Die Grenze zwischen „Privatheit“ und „Öffentlichkeit“ verschwimmt im Zeitalter des Internets. Die Netzöffentlichkeit ist anders beschaffen als die der traditionellen Medien, da die Menschen intensiver teilhaben und sich darstellen. Durch die Kommunikation im Internet “entsteht eine Vielzahl von Teilöffentlichkeiten“, wie z.B. Communities, die sich mit bestimmten Themen befassen (vgl. Hermanns/Koenen/Konert/Mischalski 2002: 556). Die Autoren beziehen sich dabei auf Thimm, der die Situation so einschätzt:


„Mein Eindruck – gerade aus der Netzkommunikation – ist, dass Privatheit ganz individuell, ganz verschieden, mit ganz unterschiedlichen Grenzziehungen interpretiert wird. Was für einige privat ist, ist für andere längst nicht mehr oder noch nicht privat. Daher erleben wir durch die Individualisierung, die über das Internet möglich ist, auch eine Individualsierung der Selbstdefinition, meiner Selbst und auch des Privaten.“ (Thimm, zit. nach Hermanns/Koenen/Konert/Mischalski 2002: 557)

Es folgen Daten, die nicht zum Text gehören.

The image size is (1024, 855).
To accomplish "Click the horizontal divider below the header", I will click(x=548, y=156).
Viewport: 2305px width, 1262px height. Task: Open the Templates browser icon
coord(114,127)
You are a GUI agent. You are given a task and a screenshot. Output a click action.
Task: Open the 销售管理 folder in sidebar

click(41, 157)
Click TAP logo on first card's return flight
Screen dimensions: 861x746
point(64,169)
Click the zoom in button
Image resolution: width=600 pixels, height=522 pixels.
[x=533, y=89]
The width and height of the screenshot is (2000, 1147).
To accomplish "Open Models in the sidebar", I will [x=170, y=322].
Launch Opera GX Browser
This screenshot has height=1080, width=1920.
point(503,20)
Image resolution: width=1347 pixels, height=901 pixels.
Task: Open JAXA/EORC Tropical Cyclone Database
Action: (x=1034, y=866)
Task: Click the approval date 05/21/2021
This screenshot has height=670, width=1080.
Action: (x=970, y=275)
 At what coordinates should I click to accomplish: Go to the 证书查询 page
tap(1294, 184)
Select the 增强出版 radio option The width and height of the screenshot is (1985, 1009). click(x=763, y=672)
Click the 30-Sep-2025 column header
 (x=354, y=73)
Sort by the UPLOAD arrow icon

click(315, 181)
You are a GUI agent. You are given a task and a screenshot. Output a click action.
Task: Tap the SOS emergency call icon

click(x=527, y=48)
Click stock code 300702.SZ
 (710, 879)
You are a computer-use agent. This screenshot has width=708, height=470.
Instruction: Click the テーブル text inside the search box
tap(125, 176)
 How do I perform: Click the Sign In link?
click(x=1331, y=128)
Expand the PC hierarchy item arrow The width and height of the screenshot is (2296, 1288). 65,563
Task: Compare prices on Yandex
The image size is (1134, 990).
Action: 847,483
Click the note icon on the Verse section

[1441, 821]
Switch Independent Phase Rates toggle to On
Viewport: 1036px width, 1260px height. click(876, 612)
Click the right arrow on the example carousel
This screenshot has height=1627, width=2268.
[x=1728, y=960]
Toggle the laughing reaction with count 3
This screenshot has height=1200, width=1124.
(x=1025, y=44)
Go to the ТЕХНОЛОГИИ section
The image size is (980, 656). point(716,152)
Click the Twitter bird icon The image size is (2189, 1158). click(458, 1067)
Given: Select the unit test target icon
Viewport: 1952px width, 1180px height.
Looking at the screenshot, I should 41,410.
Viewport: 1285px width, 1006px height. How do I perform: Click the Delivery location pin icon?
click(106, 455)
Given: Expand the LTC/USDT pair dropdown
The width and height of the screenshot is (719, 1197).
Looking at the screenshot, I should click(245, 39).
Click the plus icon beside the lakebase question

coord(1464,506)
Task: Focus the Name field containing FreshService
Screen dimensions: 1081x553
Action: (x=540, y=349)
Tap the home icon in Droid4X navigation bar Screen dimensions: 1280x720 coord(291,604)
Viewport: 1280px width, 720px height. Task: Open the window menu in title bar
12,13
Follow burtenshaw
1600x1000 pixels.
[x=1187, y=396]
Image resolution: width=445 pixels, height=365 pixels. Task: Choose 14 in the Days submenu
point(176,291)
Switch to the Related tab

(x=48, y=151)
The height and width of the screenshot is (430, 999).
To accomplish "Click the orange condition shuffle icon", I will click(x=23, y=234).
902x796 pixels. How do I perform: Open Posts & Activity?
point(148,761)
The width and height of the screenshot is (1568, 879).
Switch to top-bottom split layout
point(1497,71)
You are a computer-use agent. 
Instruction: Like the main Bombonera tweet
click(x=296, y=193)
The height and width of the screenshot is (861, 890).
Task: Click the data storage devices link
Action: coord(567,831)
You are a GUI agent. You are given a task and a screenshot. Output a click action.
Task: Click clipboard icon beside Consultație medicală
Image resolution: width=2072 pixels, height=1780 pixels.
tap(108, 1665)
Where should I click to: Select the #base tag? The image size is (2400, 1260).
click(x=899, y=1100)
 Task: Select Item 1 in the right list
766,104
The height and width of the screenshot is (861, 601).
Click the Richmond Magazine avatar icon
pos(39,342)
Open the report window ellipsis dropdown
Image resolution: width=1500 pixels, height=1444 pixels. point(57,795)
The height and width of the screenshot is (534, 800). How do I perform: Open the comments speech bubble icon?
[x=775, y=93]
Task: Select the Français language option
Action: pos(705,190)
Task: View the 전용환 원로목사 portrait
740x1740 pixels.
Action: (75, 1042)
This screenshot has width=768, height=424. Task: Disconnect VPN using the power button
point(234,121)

Ich bin der Meinung, dass es durchaus problematisch sein kann, wenn Anbieterfirmen zu viel Macht ausüben können und die Privatsphäre von Internetnutzern nicht mehr geschützt wird, v.a. da inzwischen fast jeder den Zugriff auf das Internet braucht. Andererseits denke ich auch, dass sich die Einstellung zur Privatsphäre insgesamt verändert hat. Da die meisten Internetnutzer die Gefahren des lückenhaften Datenschutzes im Internet kennen und dennoch sehr viele Informationen von sich im Internet preisgeben, entscheiden sie sich damit bewusst für die „Freigabe“ ihrer Daten. Aus diesem Grund denke ich, ist es die Entscheidung jedes einzelnen, wie viele Informationen er von sich preisgibt, da er die Risiken einschätzen kann und selbst entscheiden muss wie er sich verhält. Ich stimme darin  Thimm, zu was Privatheit ist bzw. bedeutet, wird in Zukunft „individuell“ jeder selbst für sich entscheiden müssen.


Literatur:
Hermanns, Dirk/Koenen, Andrea/Konert, Bertram/Michalski, René (2002): Werkstattbericht: Interdisziplinärer Diskurs über den Wandel der Privatheit und die Rolle der Medien. In: Weiß, Ralph/Groebel, Jo (Hrsg.): Privatheit im öffentlichen Raum. Medienhandeln zwischen Individualisierung und Entgrenzung. Opladen: Leske und Budrich, S. 549-610.
Müller, Günter/Eymann, Thorsten/Kreutzer, Michael (2002): Telematik- und Kommunikationssysteme in der vernetzten Wirtschaft. München: Oldenbourg Verlag. Online im Internet unter: http://www.vs.inf.ethz.ch/publ/se/AuszugPrivatheit.pdf.
Imhof, Isabelle (23.06.2010): Das Internet soll vergessen lernen. NZZ Online. Online im Internet unter: http://www.nzz.ch/magazin/digital/internet_vergessen_1.6226551.html.
Thimm, Caja (2000) (Hrsg.): Soziales im Netz. Sprache, Beziehungen und Kommunikationskulturen im Internet. Opladen, Wiesbaden: Westdeutscher Verlag.